アメリカのブラックメタルバンドの3rdアルバム。
2013年にCandlelight Recordsから。
一口にブラックメタルといって、今となってはもかなり細分化されてきている。このバンドはハードコアの要素が結構強い。
いわゆるポストブラックということなのだろうが、前に紹介したDeafheavenのようなオシャレな要素は皆無。ブラックメタルの邪悪さをハードコアの持つ明確な攻撃性で補強したような音楽性とでも表現したら良いだろうか。ちょっとフランスのバンドCelesteに通じる音楽性。

何と言っても曲の作りがすごい丁寧で格好いい。
分厚いギターもハードコアっぽいのだが、トレモロを多用していて聴いていると確かにブラックメタルなのが面白い。
ボーカルはブラックメタルとハードコアのちょうど中間といったわめき声がメインだが、たまに低音強調した歌唱法や妙に怪しいクリーンボイスで歌い上げたりして結構多彩。
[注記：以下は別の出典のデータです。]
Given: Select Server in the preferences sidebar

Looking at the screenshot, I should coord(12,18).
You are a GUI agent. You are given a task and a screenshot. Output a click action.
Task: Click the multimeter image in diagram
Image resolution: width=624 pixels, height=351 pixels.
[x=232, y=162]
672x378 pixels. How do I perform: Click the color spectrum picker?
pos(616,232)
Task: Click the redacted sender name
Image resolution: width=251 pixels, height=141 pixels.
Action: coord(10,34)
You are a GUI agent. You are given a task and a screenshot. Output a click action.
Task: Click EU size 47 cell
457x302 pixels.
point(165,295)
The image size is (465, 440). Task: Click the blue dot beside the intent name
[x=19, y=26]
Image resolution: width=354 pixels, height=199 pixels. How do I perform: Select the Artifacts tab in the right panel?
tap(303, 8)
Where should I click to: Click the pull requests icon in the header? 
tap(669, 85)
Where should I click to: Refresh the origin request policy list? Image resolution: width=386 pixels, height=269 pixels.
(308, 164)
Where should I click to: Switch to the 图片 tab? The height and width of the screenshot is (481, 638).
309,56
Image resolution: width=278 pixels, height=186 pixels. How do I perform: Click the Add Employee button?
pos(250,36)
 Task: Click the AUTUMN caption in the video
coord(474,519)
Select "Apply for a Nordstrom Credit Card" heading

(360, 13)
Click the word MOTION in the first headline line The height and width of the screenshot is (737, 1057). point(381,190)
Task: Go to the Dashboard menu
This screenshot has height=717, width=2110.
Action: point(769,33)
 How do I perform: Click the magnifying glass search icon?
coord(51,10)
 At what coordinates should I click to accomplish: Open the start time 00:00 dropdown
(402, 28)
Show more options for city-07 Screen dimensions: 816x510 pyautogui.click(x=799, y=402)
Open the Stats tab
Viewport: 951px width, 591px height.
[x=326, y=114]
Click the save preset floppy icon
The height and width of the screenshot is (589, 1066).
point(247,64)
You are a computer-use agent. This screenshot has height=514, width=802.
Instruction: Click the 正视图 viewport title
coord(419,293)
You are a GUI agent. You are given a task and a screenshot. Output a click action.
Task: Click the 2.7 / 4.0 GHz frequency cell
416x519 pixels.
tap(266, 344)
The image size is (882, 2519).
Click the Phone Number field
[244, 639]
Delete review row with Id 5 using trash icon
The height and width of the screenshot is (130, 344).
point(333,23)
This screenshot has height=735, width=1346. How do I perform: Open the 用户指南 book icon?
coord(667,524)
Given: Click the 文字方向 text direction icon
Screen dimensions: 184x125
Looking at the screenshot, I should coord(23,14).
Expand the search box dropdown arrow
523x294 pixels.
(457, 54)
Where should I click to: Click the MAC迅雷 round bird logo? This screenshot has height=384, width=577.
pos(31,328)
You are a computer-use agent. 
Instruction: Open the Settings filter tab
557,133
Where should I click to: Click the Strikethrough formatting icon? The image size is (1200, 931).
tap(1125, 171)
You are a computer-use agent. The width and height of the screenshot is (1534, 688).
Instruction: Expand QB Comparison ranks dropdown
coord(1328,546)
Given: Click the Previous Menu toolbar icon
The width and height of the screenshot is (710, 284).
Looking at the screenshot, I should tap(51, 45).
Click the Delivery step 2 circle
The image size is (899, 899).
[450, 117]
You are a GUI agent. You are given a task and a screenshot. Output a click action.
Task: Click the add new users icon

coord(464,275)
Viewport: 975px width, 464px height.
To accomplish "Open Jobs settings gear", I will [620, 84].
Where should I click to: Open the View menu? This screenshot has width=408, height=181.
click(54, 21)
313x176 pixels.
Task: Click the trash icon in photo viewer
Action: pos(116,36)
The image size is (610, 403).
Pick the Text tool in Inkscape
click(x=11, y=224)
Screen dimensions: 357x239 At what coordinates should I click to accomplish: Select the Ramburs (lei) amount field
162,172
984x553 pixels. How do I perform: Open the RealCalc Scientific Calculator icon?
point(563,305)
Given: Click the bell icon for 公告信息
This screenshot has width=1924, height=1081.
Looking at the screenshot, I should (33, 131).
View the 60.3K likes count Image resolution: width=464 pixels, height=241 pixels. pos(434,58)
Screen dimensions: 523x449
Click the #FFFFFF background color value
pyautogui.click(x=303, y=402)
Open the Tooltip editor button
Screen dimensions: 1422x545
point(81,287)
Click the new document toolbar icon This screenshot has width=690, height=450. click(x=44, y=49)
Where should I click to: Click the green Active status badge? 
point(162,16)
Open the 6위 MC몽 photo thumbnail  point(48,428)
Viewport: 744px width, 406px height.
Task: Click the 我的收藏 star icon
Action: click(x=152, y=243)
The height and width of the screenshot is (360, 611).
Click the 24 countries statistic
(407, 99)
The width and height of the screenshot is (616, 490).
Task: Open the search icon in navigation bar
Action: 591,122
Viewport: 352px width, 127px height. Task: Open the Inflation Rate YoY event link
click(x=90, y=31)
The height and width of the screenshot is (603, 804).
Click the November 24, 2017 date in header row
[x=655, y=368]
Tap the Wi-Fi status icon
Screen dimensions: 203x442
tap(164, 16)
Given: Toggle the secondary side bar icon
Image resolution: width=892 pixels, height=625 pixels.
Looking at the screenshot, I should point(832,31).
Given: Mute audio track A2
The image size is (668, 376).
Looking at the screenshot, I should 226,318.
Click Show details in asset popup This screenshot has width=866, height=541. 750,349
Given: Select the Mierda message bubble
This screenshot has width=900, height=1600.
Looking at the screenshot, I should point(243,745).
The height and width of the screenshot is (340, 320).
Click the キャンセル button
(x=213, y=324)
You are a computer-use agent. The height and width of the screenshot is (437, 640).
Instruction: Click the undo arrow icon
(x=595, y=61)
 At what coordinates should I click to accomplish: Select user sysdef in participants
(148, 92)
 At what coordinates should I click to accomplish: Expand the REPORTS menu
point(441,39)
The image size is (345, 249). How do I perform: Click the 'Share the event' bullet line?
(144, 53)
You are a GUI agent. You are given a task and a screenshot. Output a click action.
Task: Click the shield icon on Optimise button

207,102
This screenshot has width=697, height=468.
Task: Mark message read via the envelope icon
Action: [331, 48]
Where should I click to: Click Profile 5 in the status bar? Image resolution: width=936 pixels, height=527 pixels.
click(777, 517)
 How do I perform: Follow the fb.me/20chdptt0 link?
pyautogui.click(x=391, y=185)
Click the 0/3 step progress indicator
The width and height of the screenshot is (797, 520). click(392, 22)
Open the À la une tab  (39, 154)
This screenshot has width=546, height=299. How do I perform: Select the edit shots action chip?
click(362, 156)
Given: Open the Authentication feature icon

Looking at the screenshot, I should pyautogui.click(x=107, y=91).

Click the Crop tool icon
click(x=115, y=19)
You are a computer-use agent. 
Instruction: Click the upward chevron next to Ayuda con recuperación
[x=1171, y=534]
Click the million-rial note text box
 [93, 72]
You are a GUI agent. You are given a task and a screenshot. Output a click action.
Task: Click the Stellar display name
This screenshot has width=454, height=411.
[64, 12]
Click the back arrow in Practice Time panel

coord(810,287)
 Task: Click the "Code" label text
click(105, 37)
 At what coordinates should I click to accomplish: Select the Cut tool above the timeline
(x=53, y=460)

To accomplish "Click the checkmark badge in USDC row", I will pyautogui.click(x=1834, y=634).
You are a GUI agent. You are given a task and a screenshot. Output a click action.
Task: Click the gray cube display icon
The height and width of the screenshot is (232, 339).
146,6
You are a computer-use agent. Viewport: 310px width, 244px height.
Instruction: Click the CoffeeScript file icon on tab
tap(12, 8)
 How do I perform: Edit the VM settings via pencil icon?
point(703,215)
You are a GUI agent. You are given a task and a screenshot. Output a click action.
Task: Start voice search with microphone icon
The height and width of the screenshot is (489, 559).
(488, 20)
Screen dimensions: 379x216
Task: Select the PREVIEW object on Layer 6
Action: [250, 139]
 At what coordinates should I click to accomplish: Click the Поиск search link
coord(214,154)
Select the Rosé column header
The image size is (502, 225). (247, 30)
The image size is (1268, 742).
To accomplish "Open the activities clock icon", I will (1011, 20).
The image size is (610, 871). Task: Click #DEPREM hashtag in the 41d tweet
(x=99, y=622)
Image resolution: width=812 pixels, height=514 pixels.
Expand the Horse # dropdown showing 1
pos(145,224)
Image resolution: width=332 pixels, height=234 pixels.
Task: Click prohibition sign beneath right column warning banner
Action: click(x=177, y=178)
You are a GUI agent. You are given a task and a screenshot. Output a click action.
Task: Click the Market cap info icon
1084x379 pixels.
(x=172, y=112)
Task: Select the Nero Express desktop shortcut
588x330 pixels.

たたき過ぎのドラムはなんだかたまにグラインドコアっぽい派手さがある。
それらのアンサンブルが生み出す曲の構成が最大の魅力か。基本的に突っ走るバンドなのだが、いい具合に曲に構成をつけていて、轟音トレモロリフ、色気のある妖しいアルペジオ、長過ぎないギターソロはいいアクセントになっている、そしてフックのあるメロディアスさ。何ともいえない残響の切ない趣と、疾走する轟音の攻撃性の見事な調和である。素晴らしい。
全体的にじめじめとしたひがみっぽい感じが無く、爽やかという訳には勿論いかないけど妙に謙虚なところがある。Metallumのページを見ると当初歌詞のテーマはサタニズムだったが、現在はもうちょっと個人的かつ内省的なテーマにシフトしているようだ。ここの部分もそういった音楽性と関係があるのかもしれない。

プリミティブブラックのような独特の閉塞性はないが、次世代ブラックの一翼を担える実力があるバンドだと感じた。
かなーり格好いい、おすすめのアルバム。